##### SELECTED EXTRACT
I rather doubt they are a problem.

JayBee
2 years ago

Very good article in German on the catastrophic consequences of the current political mindset, pursuing the wrong goals without any intention of a course reversal ever, equally valid for the UK and throughout the West.
https://www.achgut.com/artikel/deutschland_not_durch_falsche_ziele

JeremyP99
2 years ago
Reply to  JayBee

Merkel. She’s destroyed Germany.

DevonBlueBoy
DevonBlueBoy
2 years ago
Reply to  JeremyP99

Did she copy Bliar or he her?

Steve-Devon
2 years ago

One way TPTB could try and push EV sales will be to jack up the price of petrol and diesel. Also, there is talk of diesel being in short supply;

https://www.ccjdigital.com/economic-trends/article/15634628/will-there-be-a-diesel-fuel-shortage-in-2023

If that is the case I expect that priority will be given to Agriculture and Haulage and supplies of diesel for private motoring could be restricted.
In the end it may come down to a choice of EV or no car and no travelling. I expect that as long as petrol is still available there will be a huge effort to keep old cars going as long as possible although doubtless they will try and stop that with ever more stringent MOT tests.

LaptopMaestro
LaptopMaestro
2 years ago
Reply to  Steve-Devon

Civil wars are coming, whether you like it or not.
##########
# EXERCISE
In the comment thread, which two sectors does Steve-Devon expect would be given priority for diesel if it is in short supply? Rely only on the comment thread for your answers.
##### GIVEN ENTRIES
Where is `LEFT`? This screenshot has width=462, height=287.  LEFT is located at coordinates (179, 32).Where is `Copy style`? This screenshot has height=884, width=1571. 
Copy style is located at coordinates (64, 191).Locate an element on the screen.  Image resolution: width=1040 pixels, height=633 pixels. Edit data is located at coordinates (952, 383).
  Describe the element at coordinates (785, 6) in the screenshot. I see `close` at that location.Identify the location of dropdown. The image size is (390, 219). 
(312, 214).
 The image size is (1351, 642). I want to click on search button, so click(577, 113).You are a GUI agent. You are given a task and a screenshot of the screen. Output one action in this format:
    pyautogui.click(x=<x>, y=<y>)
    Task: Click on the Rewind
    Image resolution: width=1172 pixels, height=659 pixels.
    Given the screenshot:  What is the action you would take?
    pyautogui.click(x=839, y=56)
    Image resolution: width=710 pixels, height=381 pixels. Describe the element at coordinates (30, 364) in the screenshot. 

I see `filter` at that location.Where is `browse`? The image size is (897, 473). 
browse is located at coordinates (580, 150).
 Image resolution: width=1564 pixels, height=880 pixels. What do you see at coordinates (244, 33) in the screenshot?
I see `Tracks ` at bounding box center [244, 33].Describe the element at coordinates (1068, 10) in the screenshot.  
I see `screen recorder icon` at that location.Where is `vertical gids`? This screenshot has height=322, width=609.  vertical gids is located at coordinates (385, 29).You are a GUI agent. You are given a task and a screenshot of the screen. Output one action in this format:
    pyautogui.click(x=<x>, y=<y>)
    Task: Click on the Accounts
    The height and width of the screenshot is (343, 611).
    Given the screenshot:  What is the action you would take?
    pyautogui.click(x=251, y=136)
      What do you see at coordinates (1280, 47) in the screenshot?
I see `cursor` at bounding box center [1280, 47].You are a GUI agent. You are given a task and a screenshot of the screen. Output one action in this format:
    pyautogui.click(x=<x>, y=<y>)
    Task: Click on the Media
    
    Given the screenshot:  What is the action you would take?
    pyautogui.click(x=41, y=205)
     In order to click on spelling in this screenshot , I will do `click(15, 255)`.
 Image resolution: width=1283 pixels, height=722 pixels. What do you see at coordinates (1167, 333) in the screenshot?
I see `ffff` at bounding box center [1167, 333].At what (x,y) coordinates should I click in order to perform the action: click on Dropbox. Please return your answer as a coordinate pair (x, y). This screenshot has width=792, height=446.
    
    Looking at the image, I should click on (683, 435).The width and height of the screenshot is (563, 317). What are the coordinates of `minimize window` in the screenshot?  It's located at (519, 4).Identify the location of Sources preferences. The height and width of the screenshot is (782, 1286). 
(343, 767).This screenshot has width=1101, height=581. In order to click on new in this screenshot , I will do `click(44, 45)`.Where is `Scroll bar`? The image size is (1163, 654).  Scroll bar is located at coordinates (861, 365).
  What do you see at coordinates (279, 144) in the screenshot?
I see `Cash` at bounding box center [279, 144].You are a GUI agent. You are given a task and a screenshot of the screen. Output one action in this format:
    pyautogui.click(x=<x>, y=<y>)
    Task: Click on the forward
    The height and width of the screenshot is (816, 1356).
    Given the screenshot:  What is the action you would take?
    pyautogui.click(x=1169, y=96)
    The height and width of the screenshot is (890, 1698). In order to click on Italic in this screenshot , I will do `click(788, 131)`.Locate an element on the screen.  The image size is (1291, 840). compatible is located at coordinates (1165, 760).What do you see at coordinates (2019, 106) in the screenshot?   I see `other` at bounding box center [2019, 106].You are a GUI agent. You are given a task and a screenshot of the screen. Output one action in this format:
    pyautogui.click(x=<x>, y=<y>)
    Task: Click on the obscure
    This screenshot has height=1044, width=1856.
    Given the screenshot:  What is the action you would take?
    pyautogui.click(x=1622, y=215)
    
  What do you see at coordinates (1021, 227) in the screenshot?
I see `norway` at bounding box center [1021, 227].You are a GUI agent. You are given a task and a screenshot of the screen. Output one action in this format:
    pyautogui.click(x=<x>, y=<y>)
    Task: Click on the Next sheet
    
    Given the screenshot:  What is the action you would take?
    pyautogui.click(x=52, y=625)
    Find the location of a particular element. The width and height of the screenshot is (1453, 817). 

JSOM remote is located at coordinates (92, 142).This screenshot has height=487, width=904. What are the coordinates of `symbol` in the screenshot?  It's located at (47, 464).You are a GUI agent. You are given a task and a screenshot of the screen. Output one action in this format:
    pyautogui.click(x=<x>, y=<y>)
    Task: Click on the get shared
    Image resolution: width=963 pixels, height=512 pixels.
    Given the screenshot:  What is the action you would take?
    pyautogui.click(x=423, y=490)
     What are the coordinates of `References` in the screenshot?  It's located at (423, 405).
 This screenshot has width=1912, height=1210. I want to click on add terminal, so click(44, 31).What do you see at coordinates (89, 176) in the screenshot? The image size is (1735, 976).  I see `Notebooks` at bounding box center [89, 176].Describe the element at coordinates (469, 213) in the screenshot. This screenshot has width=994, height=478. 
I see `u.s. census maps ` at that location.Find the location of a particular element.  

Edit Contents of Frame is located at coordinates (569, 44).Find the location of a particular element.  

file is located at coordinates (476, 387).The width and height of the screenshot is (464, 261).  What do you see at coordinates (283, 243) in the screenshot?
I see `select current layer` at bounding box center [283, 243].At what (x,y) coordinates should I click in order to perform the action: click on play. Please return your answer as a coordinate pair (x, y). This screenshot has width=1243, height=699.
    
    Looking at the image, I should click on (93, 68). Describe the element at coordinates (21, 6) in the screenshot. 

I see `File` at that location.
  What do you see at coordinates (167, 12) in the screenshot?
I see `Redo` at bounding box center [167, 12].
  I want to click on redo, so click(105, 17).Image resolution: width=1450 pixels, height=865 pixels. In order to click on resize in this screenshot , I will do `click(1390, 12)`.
##########
# RESPONSE TO THE TASK
Agriculture and Haulage.